▶ _Goal_: Rewrite all of the material below, switching "Checked Beams" to "Checked Rows" and leaving every other character unchanged.

Extracted data entries
= = = = = = =

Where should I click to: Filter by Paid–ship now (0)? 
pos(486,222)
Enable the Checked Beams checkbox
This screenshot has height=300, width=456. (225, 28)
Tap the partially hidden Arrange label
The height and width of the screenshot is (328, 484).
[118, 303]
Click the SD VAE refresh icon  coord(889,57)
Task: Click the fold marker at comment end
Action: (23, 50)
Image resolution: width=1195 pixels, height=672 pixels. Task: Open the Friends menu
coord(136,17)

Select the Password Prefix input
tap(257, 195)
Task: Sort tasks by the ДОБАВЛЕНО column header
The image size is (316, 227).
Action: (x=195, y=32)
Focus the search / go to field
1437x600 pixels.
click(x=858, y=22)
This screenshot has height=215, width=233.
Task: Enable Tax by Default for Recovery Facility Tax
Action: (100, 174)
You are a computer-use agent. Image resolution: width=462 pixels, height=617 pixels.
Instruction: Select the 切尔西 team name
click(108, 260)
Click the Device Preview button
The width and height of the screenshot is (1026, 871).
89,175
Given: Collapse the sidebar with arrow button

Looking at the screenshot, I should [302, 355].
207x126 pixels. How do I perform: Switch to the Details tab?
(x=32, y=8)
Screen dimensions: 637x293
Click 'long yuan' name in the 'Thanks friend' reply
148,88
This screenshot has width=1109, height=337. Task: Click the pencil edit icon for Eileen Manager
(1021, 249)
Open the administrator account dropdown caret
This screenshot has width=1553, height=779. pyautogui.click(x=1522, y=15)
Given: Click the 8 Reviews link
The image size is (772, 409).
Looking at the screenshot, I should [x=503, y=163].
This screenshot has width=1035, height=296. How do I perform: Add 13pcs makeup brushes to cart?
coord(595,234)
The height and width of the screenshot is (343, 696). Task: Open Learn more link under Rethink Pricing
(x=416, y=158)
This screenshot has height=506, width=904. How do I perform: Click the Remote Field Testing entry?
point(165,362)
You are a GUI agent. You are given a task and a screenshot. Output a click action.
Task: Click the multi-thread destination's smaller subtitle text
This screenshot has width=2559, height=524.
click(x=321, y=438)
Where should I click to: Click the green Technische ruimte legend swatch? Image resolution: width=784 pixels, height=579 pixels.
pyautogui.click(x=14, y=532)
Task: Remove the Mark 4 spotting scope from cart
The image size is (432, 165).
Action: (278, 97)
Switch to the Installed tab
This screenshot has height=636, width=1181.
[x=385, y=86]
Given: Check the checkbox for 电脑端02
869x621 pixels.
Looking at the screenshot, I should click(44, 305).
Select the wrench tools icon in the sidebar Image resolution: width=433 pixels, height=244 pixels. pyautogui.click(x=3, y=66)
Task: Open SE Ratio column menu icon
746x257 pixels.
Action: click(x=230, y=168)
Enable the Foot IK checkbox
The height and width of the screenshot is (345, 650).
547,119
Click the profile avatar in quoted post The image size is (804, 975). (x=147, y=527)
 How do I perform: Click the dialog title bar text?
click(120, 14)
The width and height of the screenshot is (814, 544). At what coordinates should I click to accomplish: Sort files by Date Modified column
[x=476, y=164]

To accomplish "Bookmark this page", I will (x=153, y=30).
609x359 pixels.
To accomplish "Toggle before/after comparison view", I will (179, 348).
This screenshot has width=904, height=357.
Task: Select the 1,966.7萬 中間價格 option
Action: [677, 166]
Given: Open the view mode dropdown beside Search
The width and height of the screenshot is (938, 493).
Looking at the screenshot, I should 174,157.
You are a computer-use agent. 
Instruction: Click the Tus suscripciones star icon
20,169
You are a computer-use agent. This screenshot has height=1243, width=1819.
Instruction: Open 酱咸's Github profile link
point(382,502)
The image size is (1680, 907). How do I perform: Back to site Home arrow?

= = = = = = =

▶ _Solution below_:
Where should I click to: Filter by Paid–ship now (0)? 
pos(486,222)
Enable the Checked Rows checkbox
This screenshot has height=300, width=456. (225, 28)
Tap the partially hidden Arrange label
The height and width of the screenshot is (328, 484).
[118, 303]
Click the SD VAE refresh icon  coord(889,57)
Task: Click the fold marker at comment end
Action: (23, 50)
Image resolution: width=1195 pixels, height=672 pixels. Task: Open the Friends menu
coord(136,17)

Select the Password Prefix input
tap(257, 195)
Task: Sort tasks by the ДОБАВЛЕНО column header
The image size is (316, 227).
Action: (x=195, y=32)
Focus the search / go to field
1437x600 pixels.
click(x=858, y=22)
This screenshot has height=215, width=233.
Task: Enable Tax by Default for Recovery Facility Tax
Action: (100, 174)
You are a computer-use agent. Image resolution: width=462 pixels, height=617 pixels.
Instruction: Select the 切尔西 team name
click(108, 260)
Click the Device Preview button
The width and height of the screenshot is (1026, 871).
89,175
Given: Collapse the sidebar with arrow button

Looking at the screenshot, I should [302, 355].
207x126 pixels. How do I perform: Switch to the Details tab?
(x=32, y=8)
Screen dimensions: 637x293
Click 'long yuan' name in the 'Thanks friend' reply
148,88
This screenshot has width=1109, height=337. Task: Click the pencil edit icon for Eileen Manager
(1021, 249)
Open the administrator account dropdown caret
This screenshot has width=1553, height=779. pyautogui.click(x=1522, y=15)
Given: Click the 8 Reviews link
The image size is (772, 409).
Looking at the screenshot, I should [x=503, y=163].
This screenshot has width=1035, height=296. How do I perform: Add 13pcs makeup brushes to cart?
coord(595,234)
The height and width of the screenshot is (343, 696). Task: Open Learn more link under Rethink Pricing
(x=416, y=158)
This screenshot has height=506, width=904. How do I perform: Click the Remote Field Testing entry?
point(165,362)
You are a GUI agent. You are given a task and a screenshot. Output a click action.
Task: Click the multi-thread destination's smaller subtitle text
This screenshot has width=2559, height=524.
click(x=321, y=438)
Where should I click to: Click the green Technische ruimte legend swatch? Image resolution: width=784 pixels, height=579 pixels.
pyautogui.click(x=14, y=532)
Task: Remove the Mark 4 spotting scope from cart
The image size is (432, 165).
Action: (278, 97)
Switch to the Installed tab
This screenshot has height=636, width=1181.
[x=385, y=86]
Given: Check the checkbox for 电脑端02
869x621 pixels.
Looking at the screenshot, I should click(44, 305).
Select the wrench tools icon in the sidebar Image resolution: width=433 pixels, height=244 pixels. pyautogui.click(x=3, y=66)
Task: Open SE Ratio column menu icon
746x257 pixels.
Action: click(x=230, y=168)
Enable the Foot IK checkbox
The height and width of the screenshot is (345, 650).
547,119
Click the profile avatar in quoted post The image size is (804, 975). (x=147, y=527)
 How do I perform: Click the dialog title bar text?
click(120, 14)
The width and height of the screenshot is (814, 544). At what coordinates should I click to accomplish: Sort files by Date Modified column
[x=476, y=164]

To accomplish "Bookmark this page", I will (x=153, y=30).
609x359 pixels.
To accomplish "Toggle before/after comparison view", I will (179, 348).
This screenshot has width=904, height=357.
Task: Select the 1,966.7萬 中間價格 option
Action: [677, 166]
Given: Open the view mode dropdown beside Search
The width and height of the screenshot is (938, 493).
Looking at the screenshot, I should 174,157.
You are a computer-use agent. 
Instruction: Click the Tus suscripciones star icon
20,169
You are a computer-use agent. This screenshot has height=1243, width=1819.
Instruction: Open 酱咸's Github profile link
point(382,502)
The image size is (1680, 907). How do I perform: Back to site Home arrow?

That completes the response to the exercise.